(Stored items)

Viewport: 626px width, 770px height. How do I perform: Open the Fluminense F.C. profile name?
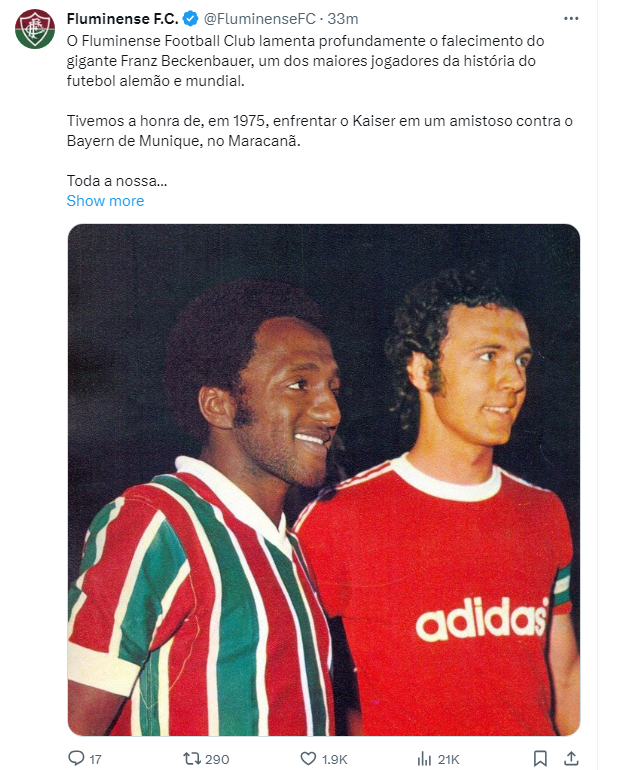[x=122, y=19]
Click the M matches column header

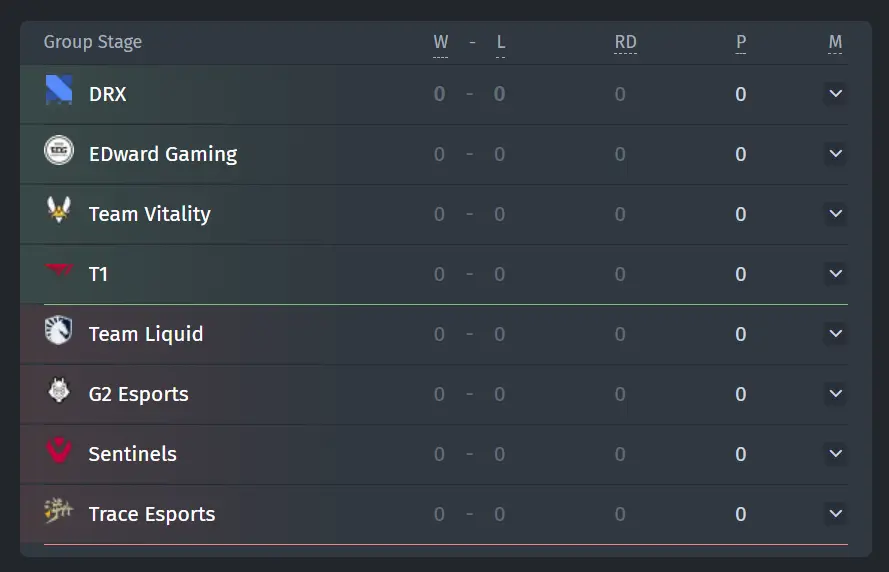[835, 43]
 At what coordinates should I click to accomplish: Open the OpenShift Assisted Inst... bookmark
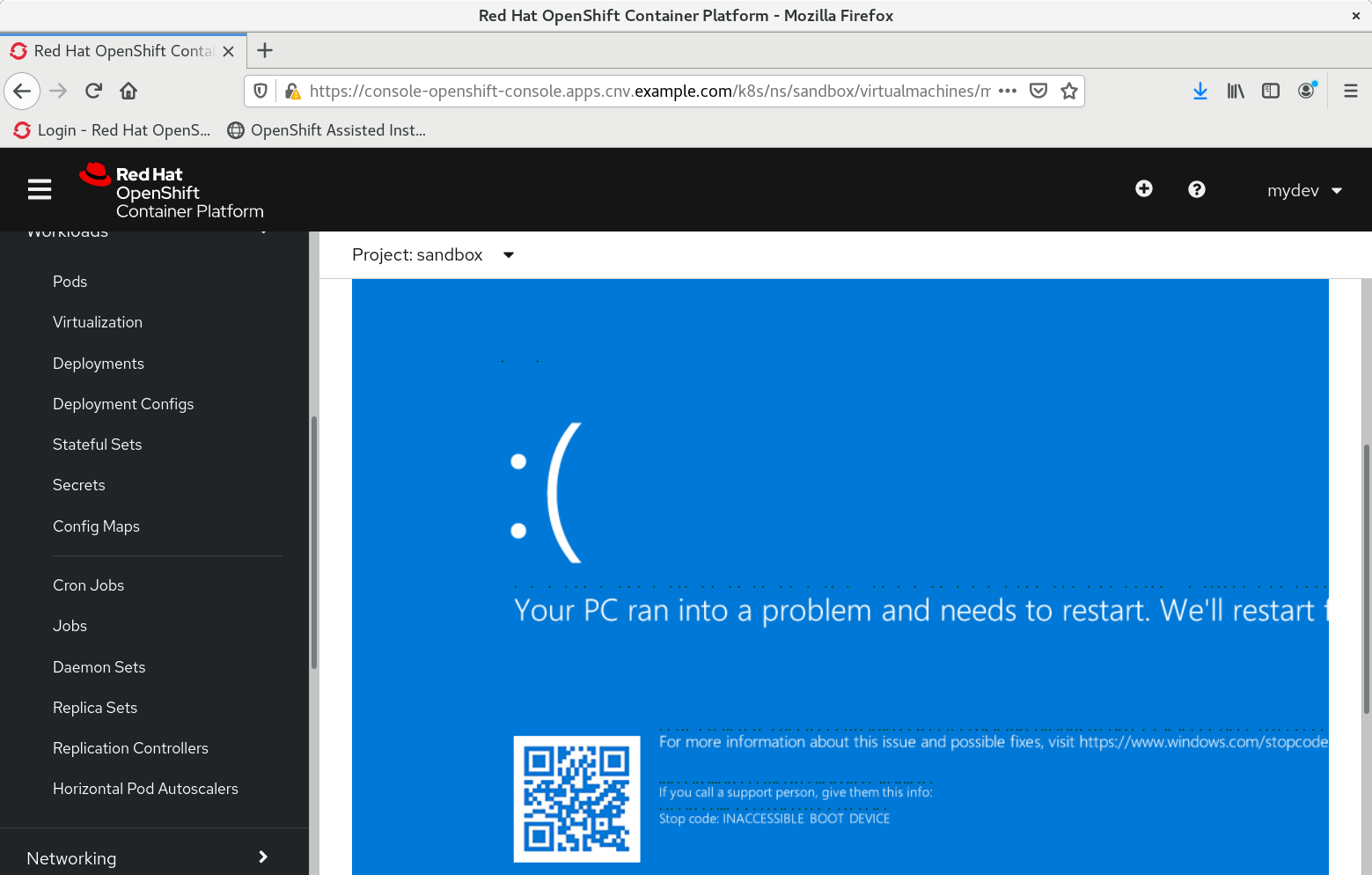pos(326,130)
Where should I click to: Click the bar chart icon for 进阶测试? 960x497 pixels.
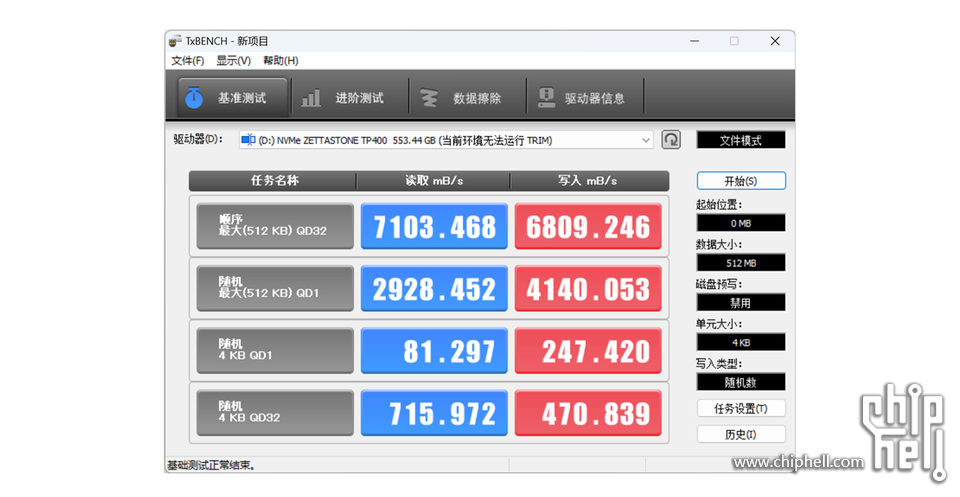tap(312, 98)
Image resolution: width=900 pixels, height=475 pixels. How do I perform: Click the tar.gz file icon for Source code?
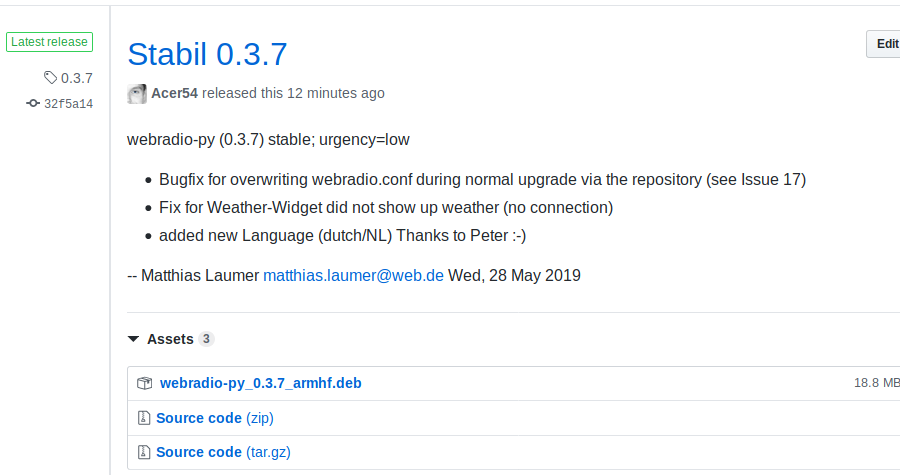pos(144,452)
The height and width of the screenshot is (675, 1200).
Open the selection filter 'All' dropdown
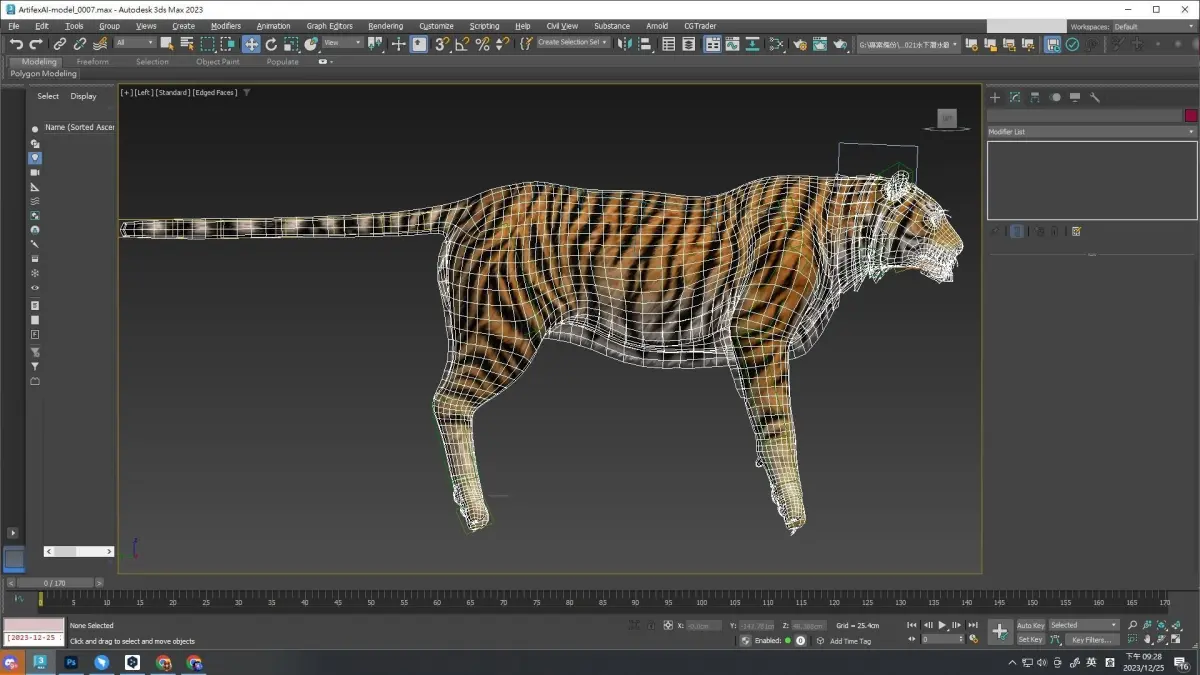pyautogui.click(x=135, y=43)
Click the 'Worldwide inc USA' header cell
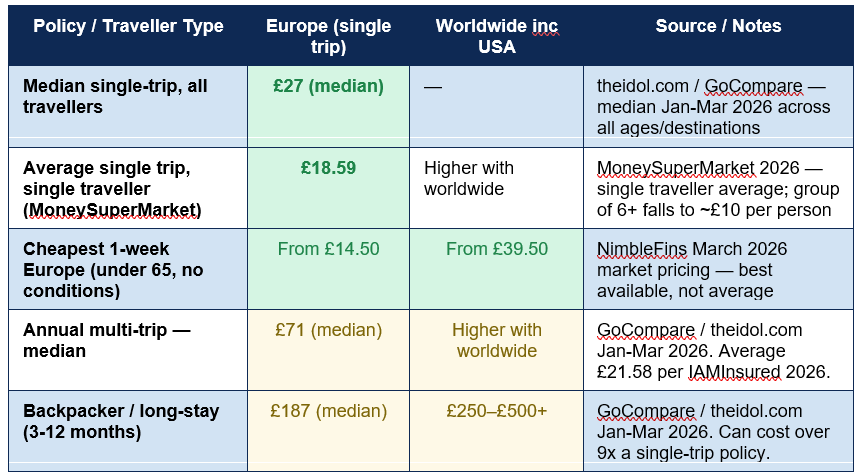 click(496, 36)
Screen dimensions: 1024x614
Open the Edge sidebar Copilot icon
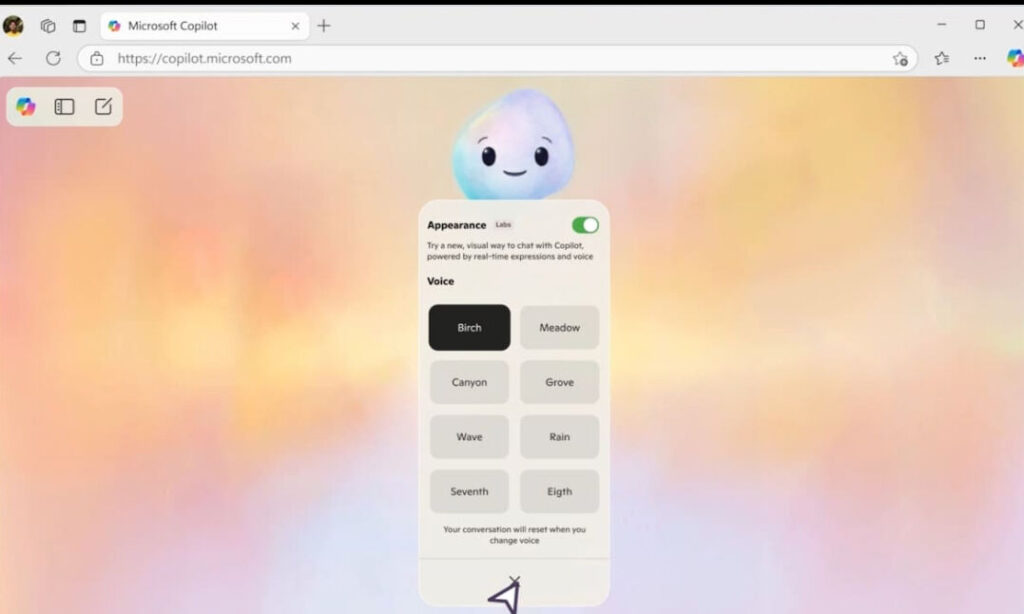click(x=1015, y=58)
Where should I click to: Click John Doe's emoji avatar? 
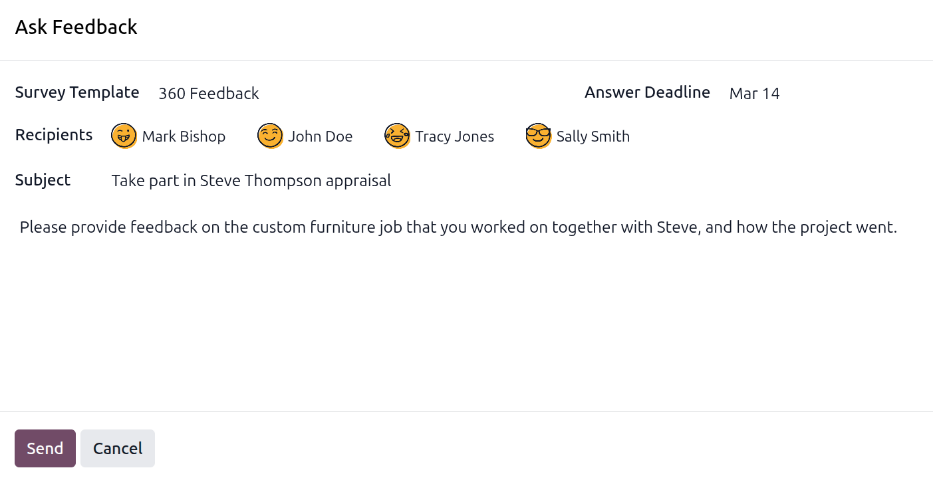click(x=270, y=136)
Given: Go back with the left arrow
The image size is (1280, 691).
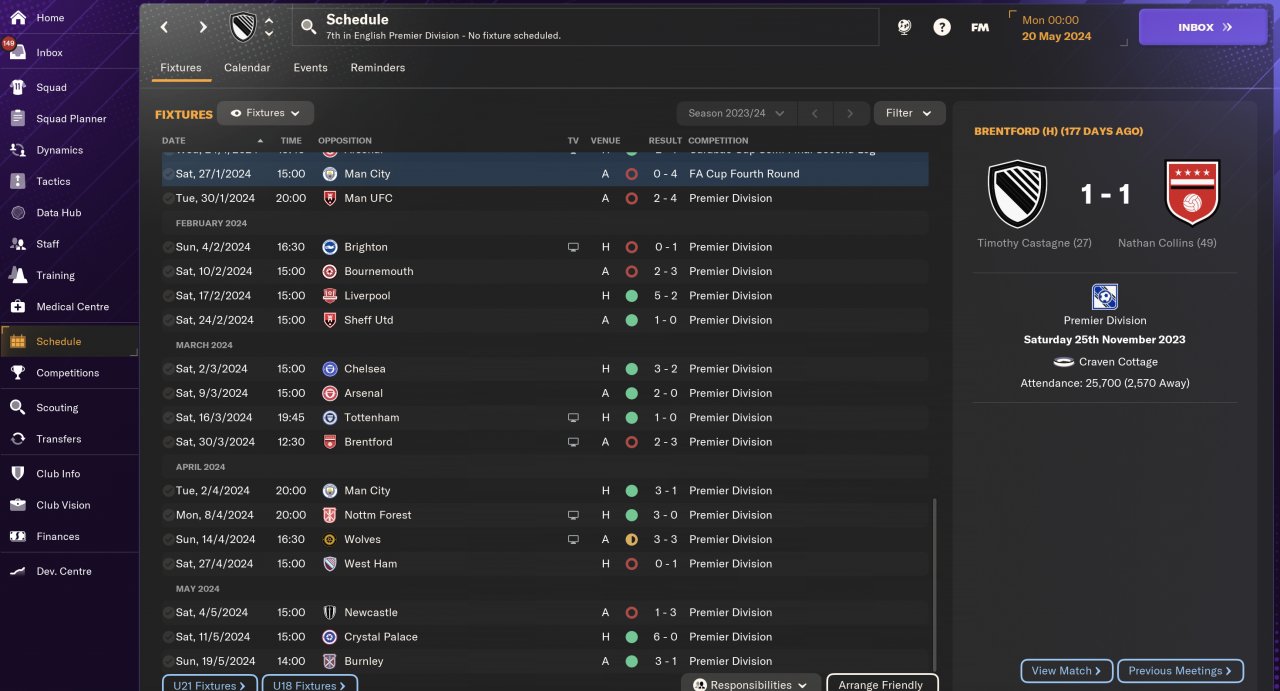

* **Task statement**
Please transcribe, word for word, every line from the first line of the records above through the line containing "The height and", and leave out any pictures.

* **Exercise solution**
Viewport: 626px width, 770px height. How do I perform: Open the Fluminense F.C. profile name?
[x=122, y=19]
Click the M matches column header

[835, 43]
 At what coordinates should I click to accomplish: Open the OpenShift Assisted Inst... bookmark
pos(326,130)
Where should I click to: Click the bar chart icon for 进阶测试? 960x497 pixels.
tap(312, 98)
Image resolution: width=900 pixels, height=475 pixels. How do I perform: Click the tar.gz file icon for Source code?
pos(144,452)
The height and width of the screenshot is (675, 1200).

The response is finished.